Listed records.
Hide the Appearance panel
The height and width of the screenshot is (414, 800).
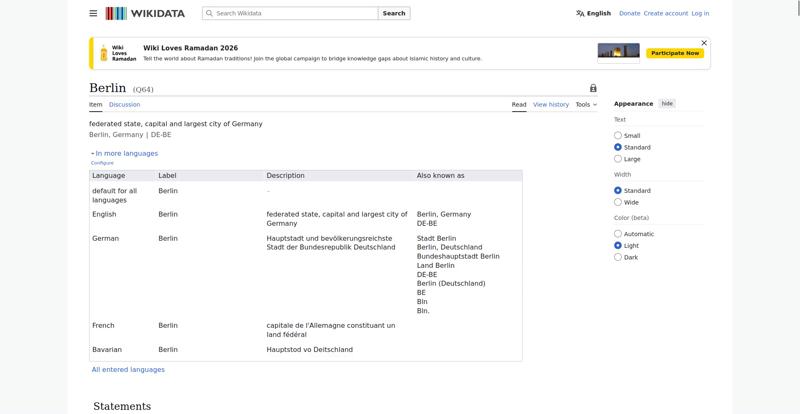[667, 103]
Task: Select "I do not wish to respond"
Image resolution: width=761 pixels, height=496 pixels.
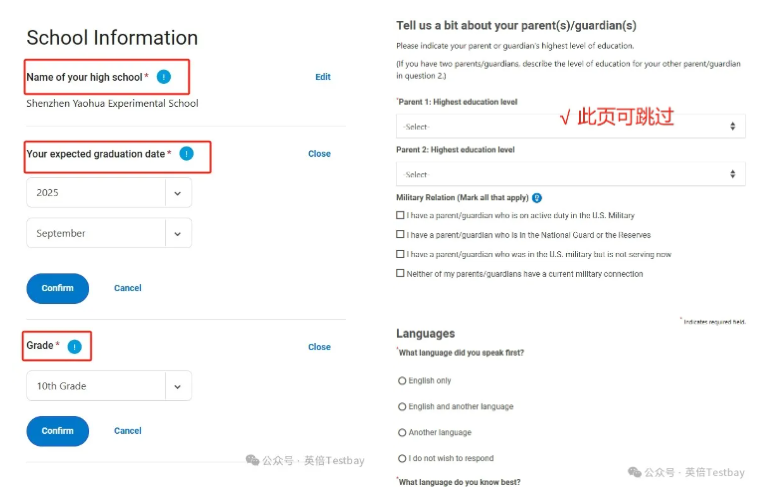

---

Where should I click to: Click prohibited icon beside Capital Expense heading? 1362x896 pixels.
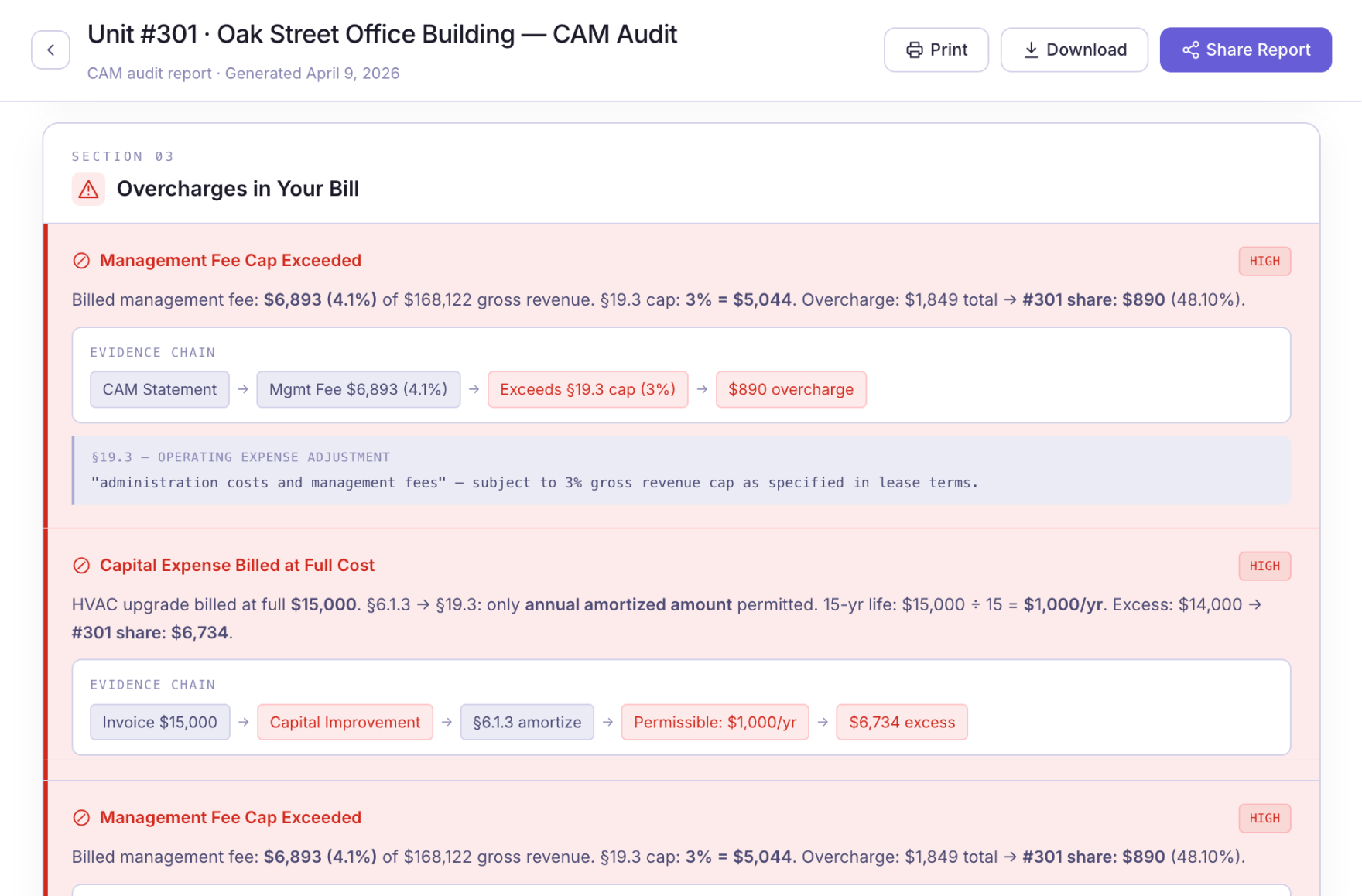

Work instructions. For each line in the material above that contains the string "pixels", make a copy.

Exercise solution.
Image resolution: width=761 pixels, height=496 pixels.
Where should I click to: Click prohibited icon beside Capital Expense heading? 1362x896 pixels.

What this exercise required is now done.